Denkbar ist, dass manche Anbieter zukünftig die gesamte Palette von Cannabiserzeugnissen anbieten werden. Hierbei können die deutschen Unternehmen der CBD Branche zwar auf ihre gewachsenen Kundenbeziehungen aus den letzten Jahren aufbauen. Sie werden es gegen kapitalstarke ausländische Cannabisproduzenten aber schwer haben. Umgekehrt könnte es für die Akteure aus Kanada oder den USA reizvoll sein, ihre Erzeugnisse zunächst durch eine Kooperation mit deutschen Verkäufern als heimisch anmutende Marken zu platzieren. Langfristig könnte es aber durchaus zu Verdrängungskämpfen kommen.

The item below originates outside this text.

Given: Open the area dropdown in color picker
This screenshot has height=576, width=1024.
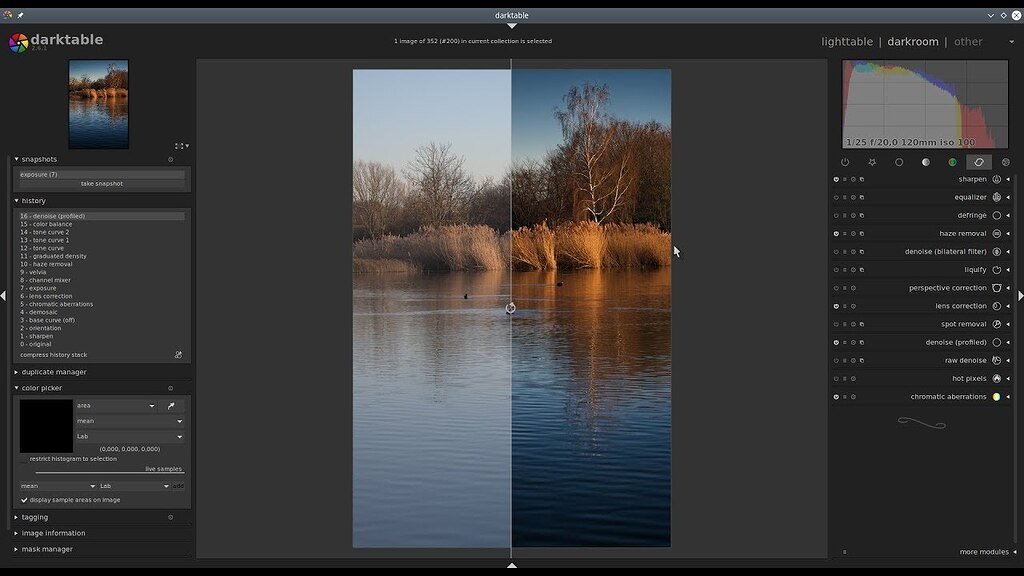Looking at the screenshot, I should [x=115, y=405].
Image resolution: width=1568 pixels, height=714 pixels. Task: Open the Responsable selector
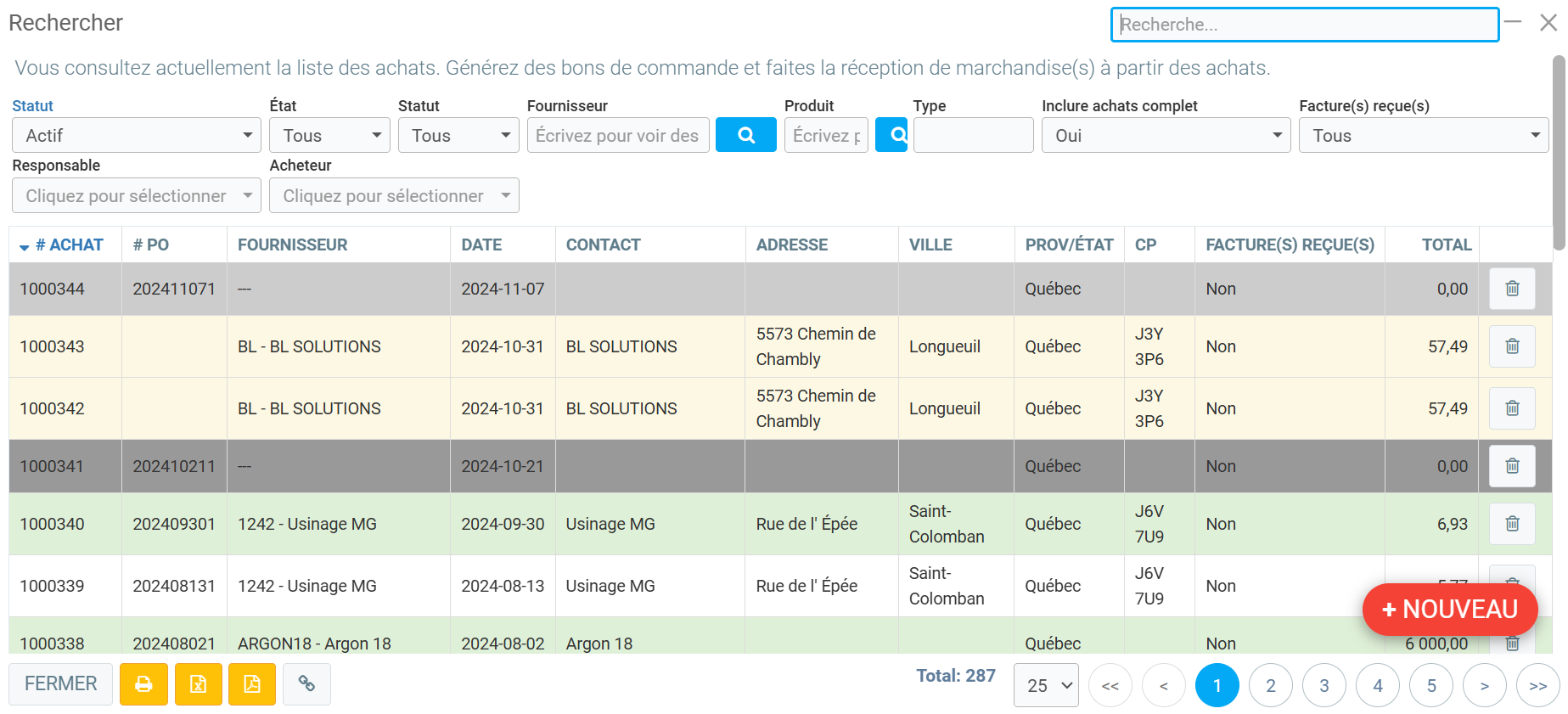coord(136,196)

Vielleicht wird für die Konsumenten und Produzenten von CBD Ölen, CBD Blüten und anderen Produkten manches aber auch einfacher werden. Nach einer Legalisierung von Cannabis als Rauschmittel können auch andere Hanfprodukte offen angeboten werden, welche die bisher sehr niedrigen THC-Grenzwerte überschreiten und eine kombinierte Anwendung beider Wirkstoffe wird möglich.